Question on Impact of Independent Variable Interpretation


Suppose i have a normal linear regression construct, like
Sales = Intercept + M1*X1 + M2*X2 + M3*X3

Suppose X1,X2,X3 are the statistically significant variables from the model. I want to create some sort of a simulator which says , for X% increase in X1, what is increase in Y, likewise for X% increase in X2, what is increase in Y, and so on...

I know that typically, what we do is keep X2,X3 at average and multiply M1*X1 (Let's say this X1 value is 10 in first case, and then X1 value is 11 in 2nd case, here we have between the 2 scenarios we have increased X1 by 10% and hence i can measure what happens to Y keeping all other variables constant/median/average?)

PLease let me know if this is the right way to interpret this and if i am framing the question correctly?



Less is more. Stay pure. Stay poor.
We are to assume all variables are continuous in formatting?

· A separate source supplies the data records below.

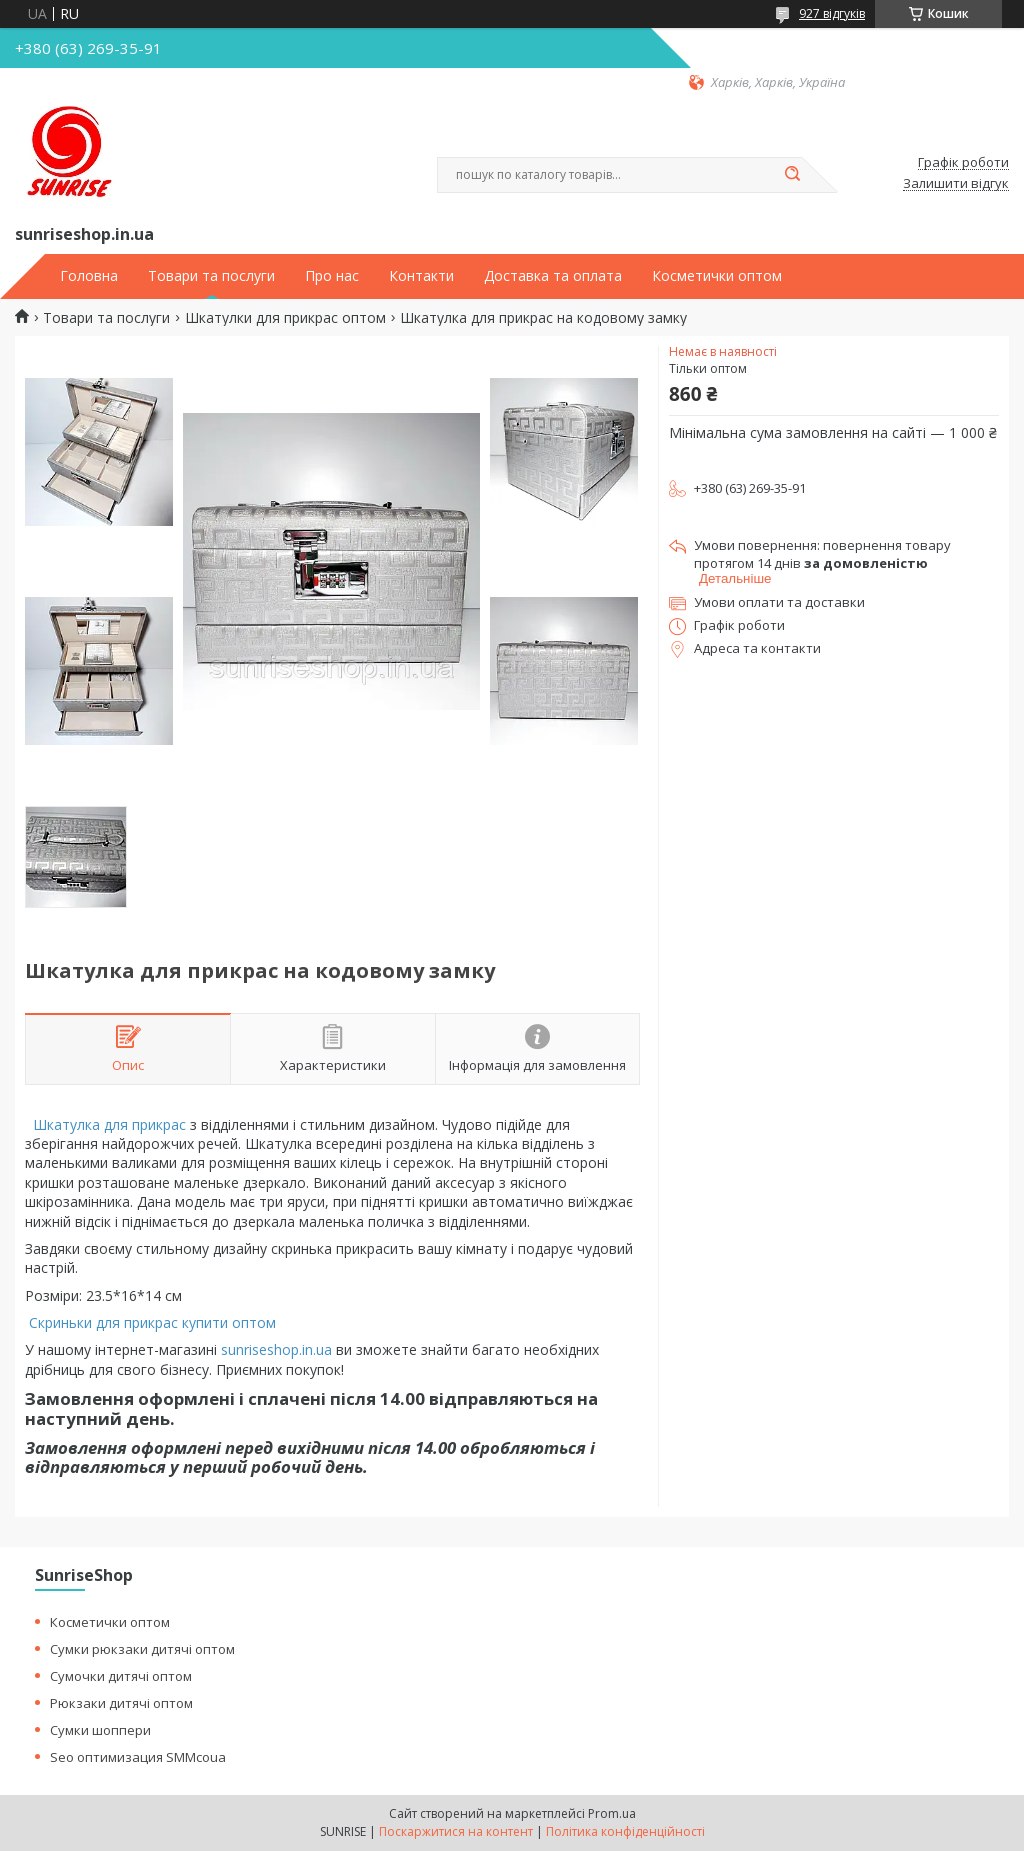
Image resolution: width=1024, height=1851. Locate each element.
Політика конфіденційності (625, 1831)
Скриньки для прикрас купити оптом (154, 1322)
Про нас (332, 276)
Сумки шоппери (100, 1730)
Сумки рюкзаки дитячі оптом (142, 1649)
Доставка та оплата (553, 276)
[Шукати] (792, 175)
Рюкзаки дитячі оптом (121, 1703)
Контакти (421, 276)
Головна (89, 276)
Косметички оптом (717, 276)
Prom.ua (612, 1813)
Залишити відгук (956, 184)
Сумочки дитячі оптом (121, 1676)
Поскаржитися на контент (456, 1831)
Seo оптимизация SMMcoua (138, 1757)
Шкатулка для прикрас (109, 1124)
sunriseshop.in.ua (276, 1349)
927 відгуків (832, 13)
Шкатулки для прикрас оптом (285, 318)
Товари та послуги (211, 276)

You can log all independent and the dependent variable, then all interpretation are approximately on the % scale. Look up log-log linear regression or elasticity. If doing this, you would want to double check your linear regression assumptions to make sure you did not introduce any issues.
Most independent variables are % variables with values between 0-100% and 1 variable is a continuous variable with values of 0.2 to 1.5. Dependent variable is also a continuous variable with values from 0 to 1..,,

Basically, all my independent variables are % variables, except 1... Dependent variable is also a continous variable with values from 0 to 1...

Like in a normal regression, for the % Independent variable, can i not say "1 Unit/1 % increase in Independent variable results in (Beta/m1) increase in Dependent variable with all other variables being constant?. Please let me know.. I Want to quantify this..


Less is more. Stay pure. Stay poor.
Are most of these percentage variable have centrally located mean without too much dispersion? If values hang out around the bounds there can be some issues and if dependent variable is % not centrally located beta regression may be a better fit. How do the model residuals look?